In 2024 she released an EP, Amefanya, with six songs. In 2025 following gaining popularity in TikTok, she released another version of her hit "Amina", a single from her 2008 album Jipange Sawa Sawa.

In 2025, Muhando was given an honorary award (ICON AWARD) in the Tanzania Gospel Music Awards. In the 2025 East Africa Gospel Music Awards, Muhando won four awards including Best Praise Artist of The Year in East Africa, and was given the honorary award of Best Legendary Female Gospel Artist of East Africa.

In July 2026 she surprised released another studio album Zamani Zile honoring swahili hymns and traditional gospel chorus sung back in the 1980s to 1990s and early 2000s.

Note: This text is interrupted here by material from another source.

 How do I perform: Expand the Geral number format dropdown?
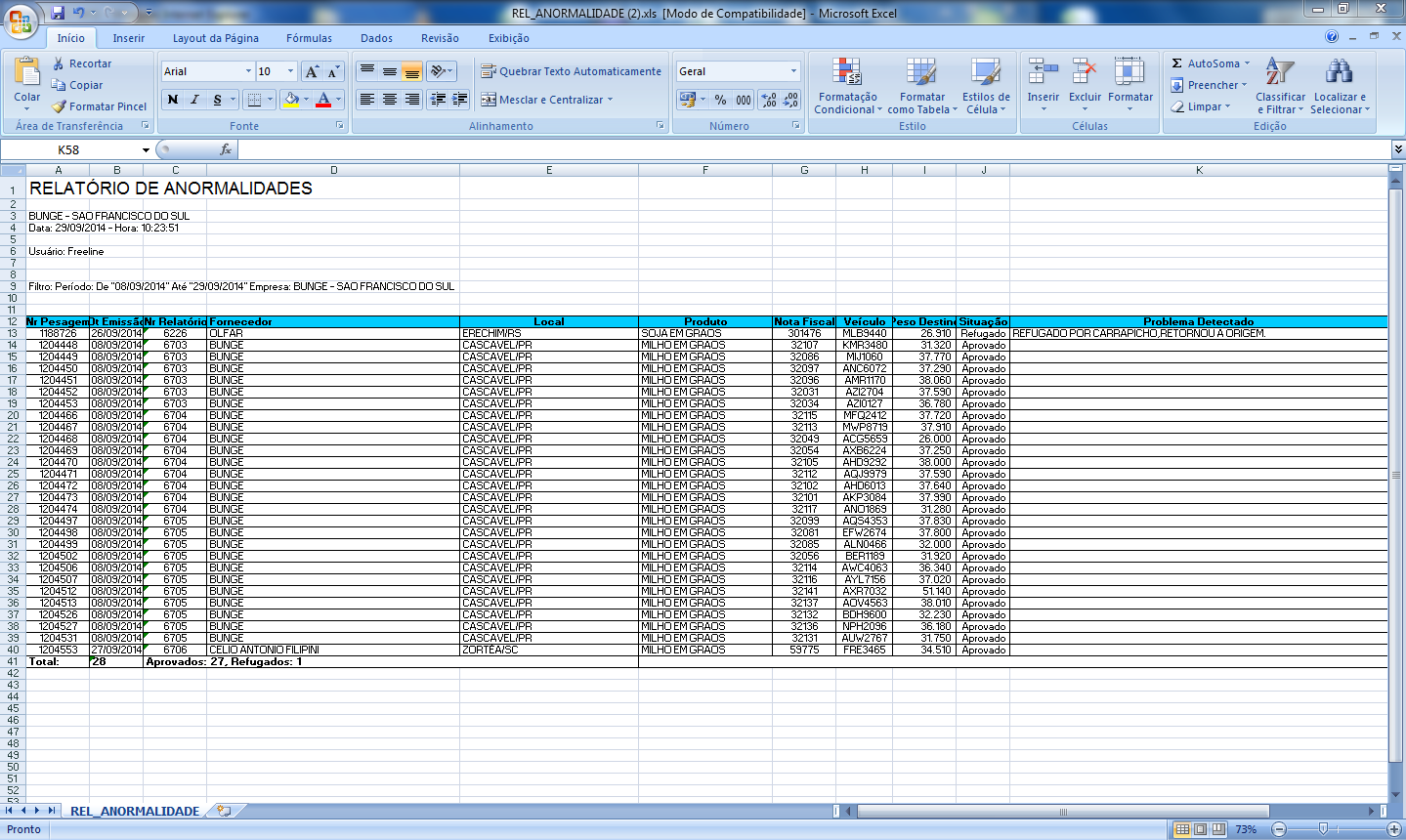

Muhando is considered the best-selling gospel singer of all time (both physical and digital) in East and Central Africa with over 25 million units of records in the region. Muhando is also considered the best-selling female artist of all time (all genres) in Tanzania. She is the best-selling artist of all time in Tanzania based on overall sales (physical and digital copies).

==Personal life==
Muhando, a former Muslim and mother of three, claims to have seen a vision of Jesus Christ while indisposed on her sick bed at the age of nine, having suffered for three years, after which she was healed and later converted to Christianity.

== Discography ==
- Uwe Macho (2004)
- Kitimutimu (2005)
- Jipange Sawasawa (2008)
- Nyota ya Ajabu - EP (Christmas Album) (2011)
- Utamu Wa Yesu (2012)
- Yesu Kung'uta (2013)
- Kamata Pindo La Yesu (2014)
- Mungu Anacheka (2015)
- Nampenda Yesu - EP (2017)
- Jitenge Na Lutu - EP (2017)
- Miamba Imepasuka (2020)
- Secret Agenda (2022)
- Amefanya - EP (2024)
- Zamani Zile (2026)

===Awards===
- 2005 Tanzania Music Awards: Best Female Vocalist & Best Religious Song ("Mteule uwe macho")
- 2009 The Best Tanzanian Gospel Singer Awards: Rose Mhando; The Best Singer in Tanzania, awarded Tsh 200,000 by Tanzania Broadcasting Corporation TBC under the umbrella of her song "Nibebe"
- 2008 Kenya Groove Awards - Best Female Gospel Artist in Africa.
- ICON AWARD at the 2025 Tanzania Gospel Music Awards for her legendary service in music and career.
- Rose Muhando has more than 50 Awards and Certificates for her service in Music.